Academic Affiliate
The National Institute of Standards and Technology's (NIST) Information Technology Laboratory is
seeking a qualified candidate to support the Text Retrieval Conference (TREC, trec.nist.gov). TREC
evaluates AI technologies in information retrieval (IR), search, natural language processing, and
multimedia search, creating human-labeled data to measure effectiveness. TREC hosts annual
evaluations & workshops, releasing datasets and research papers upon completion. The candidate for
this position will work alongside world-class researchers at NIST
Evaluation of search, natural language processing, multimedia, and generative information systems.
- U.S. Citizen Preferred
- A PhD degree in Computer Science.
- 5+ years of relevant experience.
- Experience building systems with large language models as components.
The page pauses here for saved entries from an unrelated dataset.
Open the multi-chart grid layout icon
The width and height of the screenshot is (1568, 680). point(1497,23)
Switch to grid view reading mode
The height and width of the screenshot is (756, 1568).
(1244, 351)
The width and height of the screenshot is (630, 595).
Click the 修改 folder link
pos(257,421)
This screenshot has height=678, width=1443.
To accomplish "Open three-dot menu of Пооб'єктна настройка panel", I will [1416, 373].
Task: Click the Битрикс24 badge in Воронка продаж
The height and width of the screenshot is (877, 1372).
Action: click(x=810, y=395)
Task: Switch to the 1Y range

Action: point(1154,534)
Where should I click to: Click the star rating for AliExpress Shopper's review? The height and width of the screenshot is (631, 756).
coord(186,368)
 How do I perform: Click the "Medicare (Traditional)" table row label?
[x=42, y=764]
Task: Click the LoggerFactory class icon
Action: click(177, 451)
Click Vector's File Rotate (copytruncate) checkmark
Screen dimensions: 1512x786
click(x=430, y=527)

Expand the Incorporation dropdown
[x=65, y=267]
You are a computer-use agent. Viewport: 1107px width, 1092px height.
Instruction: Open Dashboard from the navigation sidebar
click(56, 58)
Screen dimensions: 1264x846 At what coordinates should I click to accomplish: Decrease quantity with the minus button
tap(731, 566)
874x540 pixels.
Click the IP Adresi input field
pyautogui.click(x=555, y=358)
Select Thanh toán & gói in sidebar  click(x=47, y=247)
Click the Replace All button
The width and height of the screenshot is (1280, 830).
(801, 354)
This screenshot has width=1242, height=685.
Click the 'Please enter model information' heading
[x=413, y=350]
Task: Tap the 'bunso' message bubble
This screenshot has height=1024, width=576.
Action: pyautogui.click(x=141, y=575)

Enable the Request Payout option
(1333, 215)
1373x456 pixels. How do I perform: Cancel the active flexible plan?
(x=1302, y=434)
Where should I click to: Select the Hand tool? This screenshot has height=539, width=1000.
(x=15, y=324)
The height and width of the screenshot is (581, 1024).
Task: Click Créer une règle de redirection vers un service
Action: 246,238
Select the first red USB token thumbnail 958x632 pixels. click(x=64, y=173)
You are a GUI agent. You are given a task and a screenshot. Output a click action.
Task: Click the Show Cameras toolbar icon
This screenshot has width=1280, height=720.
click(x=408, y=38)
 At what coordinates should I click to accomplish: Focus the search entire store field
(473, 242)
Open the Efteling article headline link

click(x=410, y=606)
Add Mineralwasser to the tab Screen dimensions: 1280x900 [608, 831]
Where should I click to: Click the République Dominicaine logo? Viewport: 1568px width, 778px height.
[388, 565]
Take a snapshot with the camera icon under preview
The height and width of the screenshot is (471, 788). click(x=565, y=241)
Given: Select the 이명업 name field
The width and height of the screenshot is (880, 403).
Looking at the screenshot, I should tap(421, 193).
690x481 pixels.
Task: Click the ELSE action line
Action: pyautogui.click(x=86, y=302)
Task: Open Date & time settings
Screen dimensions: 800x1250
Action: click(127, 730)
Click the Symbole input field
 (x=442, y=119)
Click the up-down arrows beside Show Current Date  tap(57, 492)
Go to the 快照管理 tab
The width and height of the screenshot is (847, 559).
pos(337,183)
- Familiarity with Docker and Git.
- Experience with Python, JavaScript, and web frameworks such as React and Django.
- Ability to develop prototypes of tools needed to analyze data.
Strong oral and written communication skills.
Other Desirable Qualifications:
- Experience in conducting large-scale IR & multimedia retrieval evaluations.
- Experience with ElasticSearch, Pyserini, or Terrier (open-source IR research platforms).
Key responsibilities will include but are not limited to:
- Develop software for topic creation, relevance assessment, and generative output annotation.
- Develop scoring software for evaluation outputs.
- Develop and maintain systems used to register, submit outputs, and see evaluation results.
- Conduct research on evaluating information access systems, including but are not limited to:
Automating the evaluation of AI-generated outputs.
Leveraging human insight and expertise with AI support for data annotation and evaluation.
Designing metrics for AI-generated outputs in information-seeking contexts.
Interfaces for annotating data that support consistency and identify errors.
Quality control processes for data annotation.
Leaderboard designs that support cooperative research instead of competition.